В 1889 году я кончил курс в университете и готовился к экзаменам в государственной комиссии, которая открылась осенью этого года, и потому пришлось повторять лекции по уголовному праву и тюрьмоведению. Эти лекции заинтересовали моего брата, он прочитал их и вдруг засбирался85. Начались подготовительные работы к поездке. Ему не хотелось ехать на Сахалин с пустыми руками, и он стал собирать материалы. Сестра и ее подруги делали для него выписки в Румянцевской библиотеке, он доставал оттуда же редкие фолианты о Сахалине. Работа кипела. Но его озабочивало то, что его, как писателя, не пустят на каторгу или же покажут ему не все, а только то, что можно показать. Антон Павлович отправился в январе 1890 года в Петербург хлопотать о том, чтобы ему был дан свободный пропуск повсюду. С другой стороны, его беспокоило то, что его поездке могут придать официальный характер. Обращение к стоявшему тогда во главе главного тюремного управления М. Н. Галкину-Враскому не принесло никакой пользы, и без всяких рекомендаций, а только с одним корреспондентским бланком86 в кармане он двинулся наконец на Дальний Восток.
В апреле мы проводили его в Ярославль. На вокзале собралась вся наша семья и знакомые, причем Д. П. Кувшинников повесил ему через плечо в особом кожаном футляре бутылку коньяку со строгим приказом выпить ее только на берегу Великого океана (что Чехов потом в точности и исполнил).
Была поздняя, холодная весна. Чехов должен был по Волге и Каме добраться до Перми и оттуда по железной дороге до Тюмени, а потом продолжать весь свой путь через всю Сибирь на тарантасе и по рекам. Великой Сибирской железной дороги тогда еще не существовало, и с неимоверными трудностями и лишениями, застигнутый в дороге половодьем и распутицами, брат Антон добрался наконец 11 июля до Сахалина, прожил на нем более трех месяцев, прошел его весь с севера на юг, первый из частных лиц сделал там всеобщую перепись населения, разговаривал с каждым из 10 000 каторжных и изучил каторгу до мельчайших подробностей. Проехал он на лошадях, при самых неблагоприятных условиях, целые два месяца, совершив переезд на колесах свыше 4000 верст.
Как ни было неожиданно решение брата Антона ехать на Сахалин, но оно было твердо и крепко основывалось на его глубоком убеждении в том, что он должен ехать туда во что бы то ни стало. Он не был уверен в том, что эта его поездка даст какой-нибудь ценный вклад в науку или в литературу, но рассчитывал, что за всю эту поездку для него выпадут два-три дня, о которых он будет потом с горечью или с восторгом вспоминать всю жизнь.
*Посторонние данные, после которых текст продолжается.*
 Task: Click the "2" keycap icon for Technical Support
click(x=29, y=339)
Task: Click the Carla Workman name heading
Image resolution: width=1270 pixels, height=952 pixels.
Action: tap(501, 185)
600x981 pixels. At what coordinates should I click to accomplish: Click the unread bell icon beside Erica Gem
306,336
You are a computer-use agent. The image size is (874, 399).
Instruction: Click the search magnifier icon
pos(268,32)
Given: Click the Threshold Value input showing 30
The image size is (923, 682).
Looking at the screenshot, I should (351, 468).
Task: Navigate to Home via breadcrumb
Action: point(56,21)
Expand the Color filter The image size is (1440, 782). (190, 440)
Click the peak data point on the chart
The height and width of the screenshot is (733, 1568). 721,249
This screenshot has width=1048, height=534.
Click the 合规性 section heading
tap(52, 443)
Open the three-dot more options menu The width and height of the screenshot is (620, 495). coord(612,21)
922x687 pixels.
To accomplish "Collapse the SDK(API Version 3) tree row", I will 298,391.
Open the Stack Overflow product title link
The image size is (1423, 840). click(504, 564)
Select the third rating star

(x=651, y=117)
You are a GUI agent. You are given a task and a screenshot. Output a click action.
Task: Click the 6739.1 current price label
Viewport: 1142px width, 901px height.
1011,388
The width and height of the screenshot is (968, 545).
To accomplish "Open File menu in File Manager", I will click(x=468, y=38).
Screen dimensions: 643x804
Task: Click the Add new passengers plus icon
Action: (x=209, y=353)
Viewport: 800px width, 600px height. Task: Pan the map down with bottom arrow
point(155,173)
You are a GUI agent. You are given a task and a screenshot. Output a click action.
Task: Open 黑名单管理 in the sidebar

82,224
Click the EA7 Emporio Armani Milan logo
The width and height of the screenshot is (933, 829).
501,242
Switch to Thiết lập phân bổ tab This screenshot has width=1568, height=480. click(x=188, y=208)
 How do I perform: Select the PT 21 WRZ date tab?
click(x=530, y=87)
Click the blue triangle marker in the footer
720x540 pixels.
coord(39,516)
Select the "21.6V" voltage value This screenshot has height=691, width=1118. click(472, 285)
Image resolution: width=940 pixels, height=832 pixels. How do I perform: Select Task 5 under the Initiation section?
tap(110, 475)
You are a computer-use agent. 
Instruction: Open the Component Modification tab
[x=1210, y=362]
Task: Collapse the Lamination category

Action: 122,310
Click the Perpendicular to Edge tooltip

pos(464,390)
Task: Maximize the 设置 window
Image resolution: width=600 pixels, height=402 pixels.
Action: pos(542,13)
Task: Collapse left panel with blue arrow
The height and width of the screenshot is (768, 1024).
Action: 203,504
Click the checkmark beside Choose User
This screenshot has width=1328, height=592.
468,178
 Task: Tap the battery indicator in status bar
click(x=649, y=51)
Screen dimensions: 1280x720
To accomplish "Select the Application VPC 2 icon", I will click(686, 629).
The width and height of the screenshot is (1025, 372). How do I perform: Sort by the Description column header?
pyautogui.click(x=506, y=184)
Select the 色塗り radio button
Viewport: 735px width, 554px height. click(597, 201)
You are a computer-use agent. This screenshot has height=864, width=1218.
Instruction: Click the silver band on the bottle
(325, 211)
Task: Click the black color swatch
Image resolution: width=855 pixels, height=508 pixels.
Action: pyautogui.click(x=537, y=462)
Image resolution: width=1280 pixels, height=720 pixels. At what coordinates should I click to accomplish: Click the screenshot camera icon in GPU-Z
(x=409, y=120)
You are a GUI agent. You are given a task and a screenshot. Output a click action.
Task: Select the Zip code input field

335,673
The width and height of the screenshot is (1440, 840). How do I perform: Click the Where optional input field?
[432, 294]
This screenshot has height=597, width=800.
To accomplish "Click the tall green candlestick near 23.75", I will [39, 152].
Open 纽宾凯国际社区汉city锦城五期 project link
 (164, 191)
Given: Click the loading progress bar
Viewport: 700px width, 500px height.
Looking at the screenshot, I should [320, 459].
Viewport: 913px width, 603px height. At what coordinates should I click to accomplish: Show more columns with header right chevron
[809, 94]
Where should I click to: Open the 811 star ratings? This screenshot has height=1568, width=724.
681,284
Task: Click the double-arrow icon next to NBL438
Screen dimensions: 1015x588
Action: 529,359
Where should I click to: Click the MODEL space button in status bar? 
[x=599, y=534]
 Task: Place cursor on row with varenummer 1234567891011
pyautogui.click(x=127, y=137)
Но, по-видимому, главной причиной его поездки на Сахалин было осознание того, что, как он писал А. С. Суворину, «Сахалин — это место невыносимых страданий, на какие только бывает способен человек вольный и подневольный… Жалею, что я не сентиментален, а то я сказал бы, что в места, подобные Сахалину, мы должны ездить на поклонение, как турки ездят в Мекку… Из книг, которые я прочел и читаю, видно, что мы сгноили в тюрьмах миллионы людей, сгноили зря, без рассуждения, варварски; мы гоняли людей по холоду в кандалах десятки тысяч верст, заражали сифилисом, развращали, размножали преступников и все это сваливали на тюремных красноносых смотрителей. Теперь вся образованная Европа знает, что виноваты не смотрители, а все мы…» (9 марта 1890 года).